Pixel coordinate grounding data:
BEGIN
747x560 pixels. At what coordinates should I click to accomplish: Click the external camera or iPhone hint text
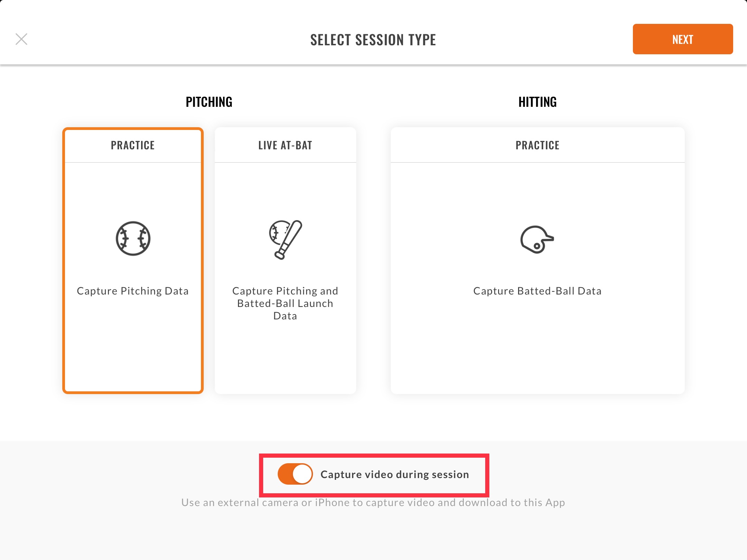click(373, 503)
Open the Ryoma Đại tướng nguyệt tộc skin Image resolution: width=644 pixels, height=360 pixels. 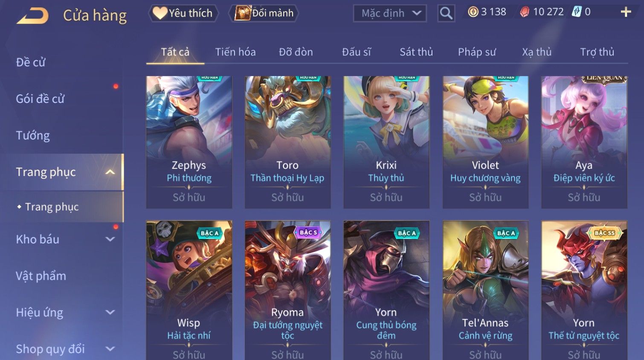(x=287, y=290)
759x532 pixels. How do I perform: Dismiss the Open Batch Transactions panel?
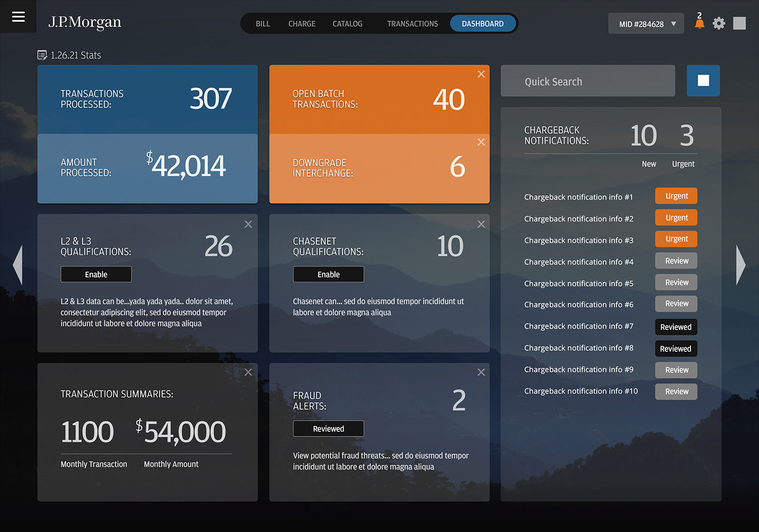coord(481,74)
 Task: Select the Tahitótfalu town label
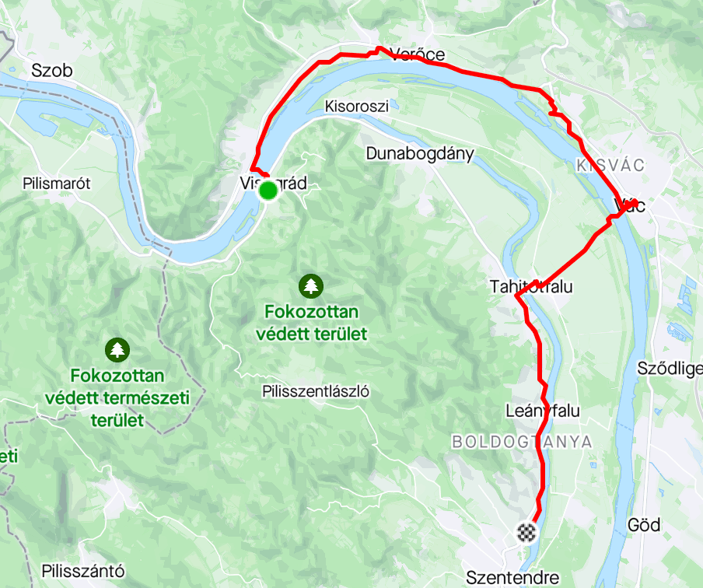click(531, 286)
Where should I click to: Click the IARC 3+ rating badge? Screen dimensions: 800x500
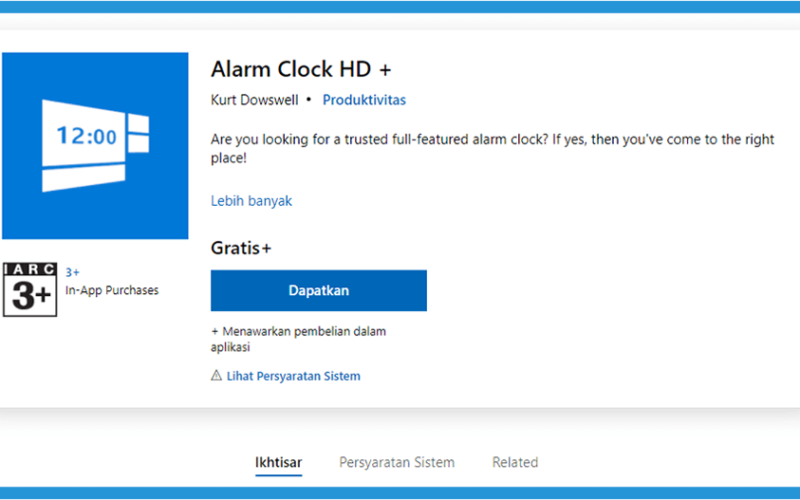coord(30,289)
END
BEGIN
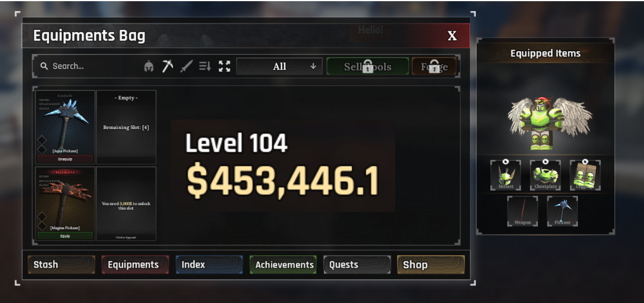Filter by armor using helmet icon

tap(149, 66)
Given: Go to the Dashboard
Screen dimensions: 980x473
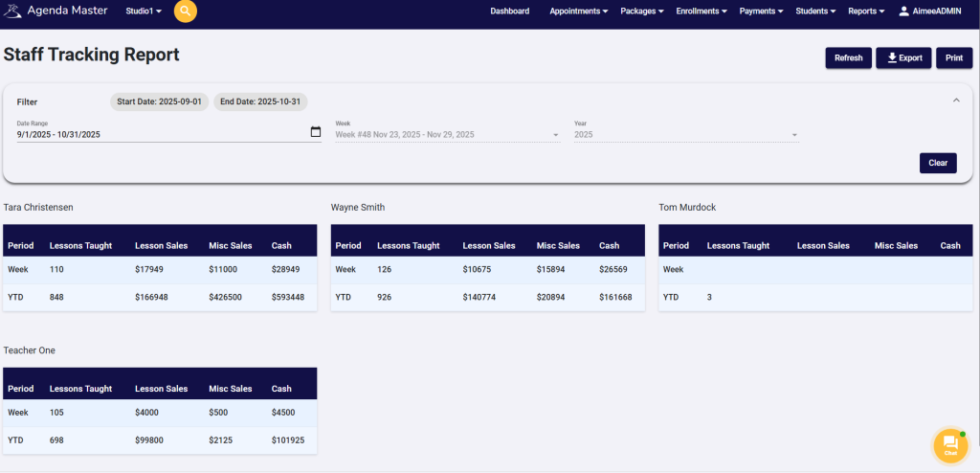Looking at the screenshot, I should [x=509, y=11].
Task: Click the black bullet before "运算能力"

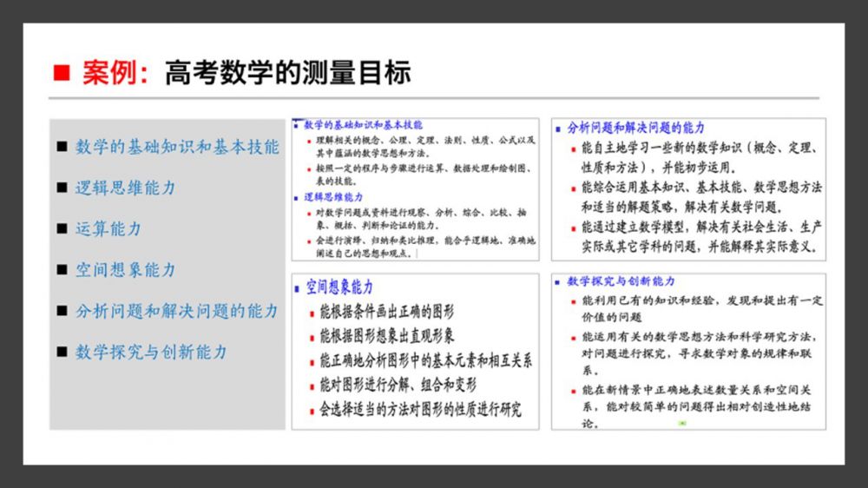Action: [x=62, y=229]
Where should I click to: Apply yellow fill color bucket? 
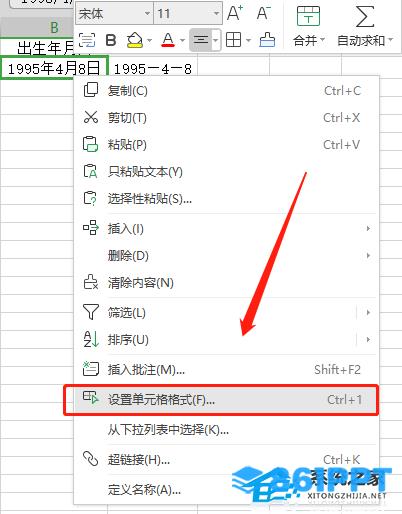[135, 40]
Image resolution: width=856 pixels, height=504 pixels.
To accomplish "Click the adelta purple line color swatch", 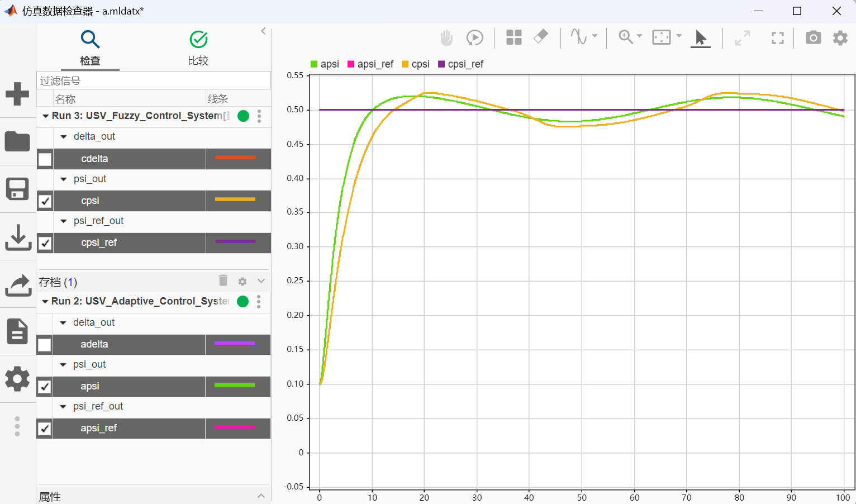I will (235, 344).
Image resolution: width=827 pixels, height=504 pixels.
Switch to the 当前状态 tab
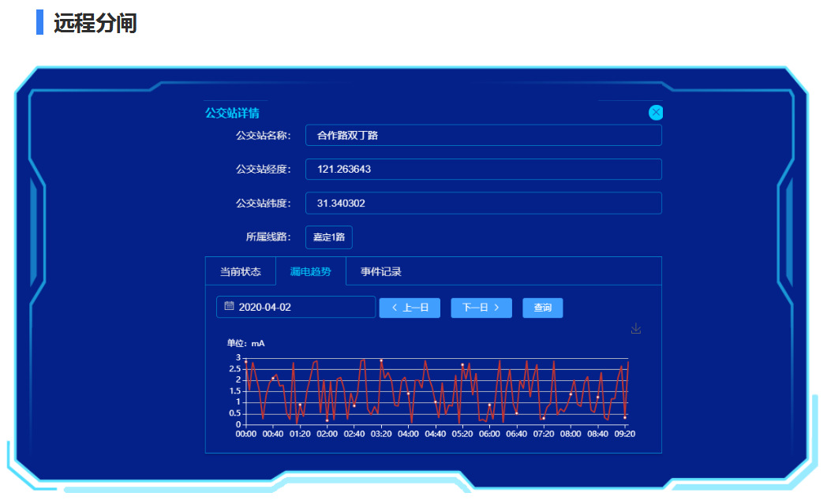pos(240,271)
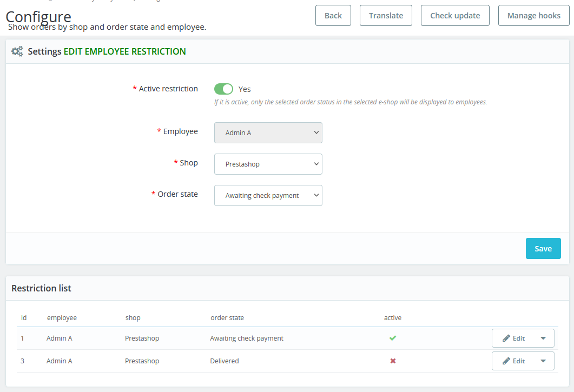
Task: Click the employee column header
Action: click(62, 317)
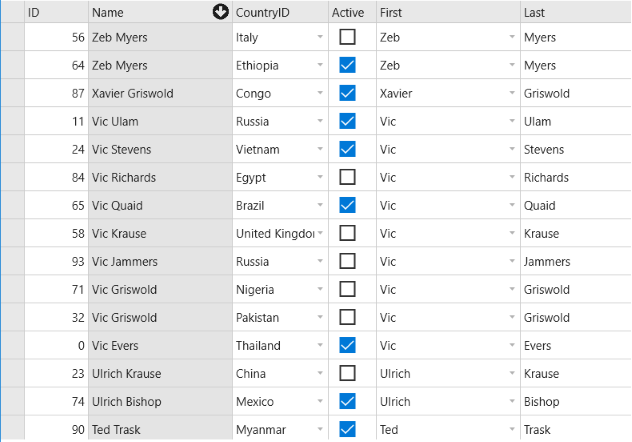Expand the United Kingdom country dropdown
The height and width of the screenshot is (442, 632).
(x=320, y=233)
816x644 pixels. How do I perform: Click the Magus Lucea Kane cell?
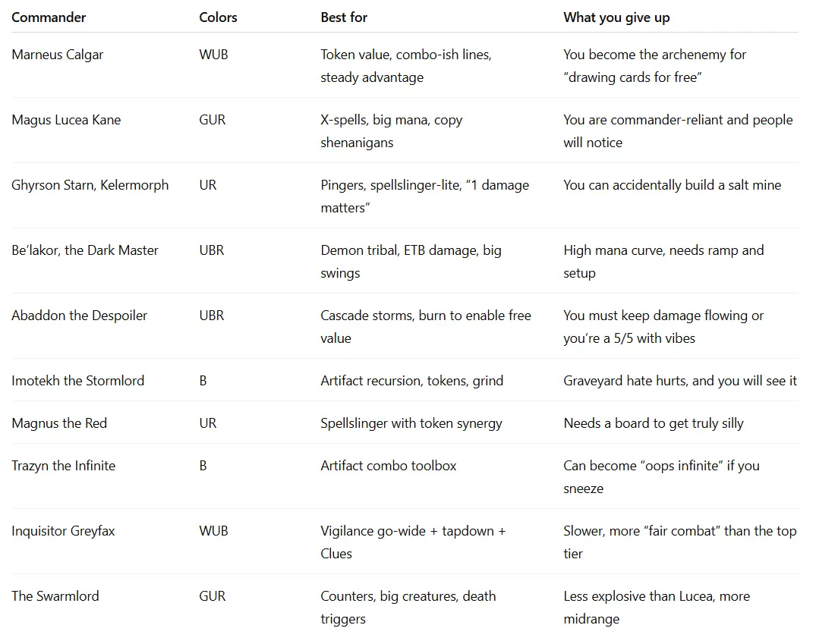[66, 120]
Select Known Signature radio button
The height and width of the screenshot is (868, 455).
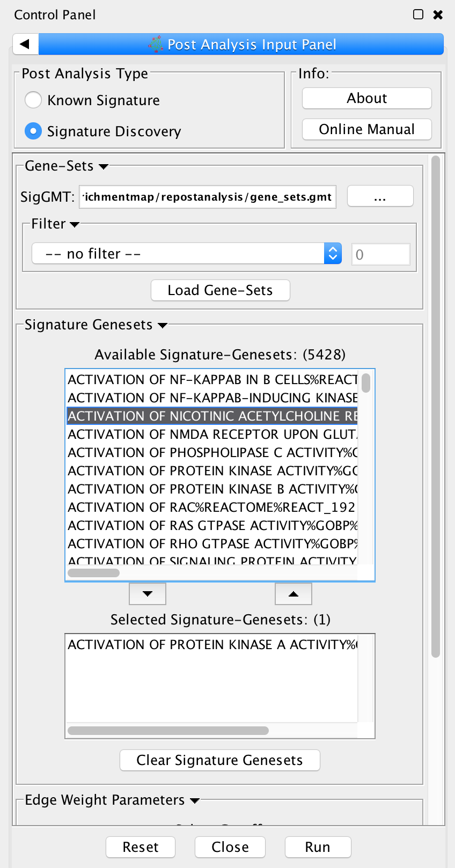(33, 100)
END
**Exercise aim:** Reproduce the data above exactly, but only the lines from the one showing "Screen dimensions: 980x473" through the one showing "Image resolution: width=856", with both ends kept and the pictures left out.

**Expected answer:**
Screen dimensions: 980x473
Looking at the screenshot, I should [x=509, y=11].
Task: Click the black bullet before "运算能力"

Action: [x=62, y=229]
Where should I click to: Apply yellow fill color bucket? 
[135, 40]
Image resolution: width=856 pixels, height=504 pixels.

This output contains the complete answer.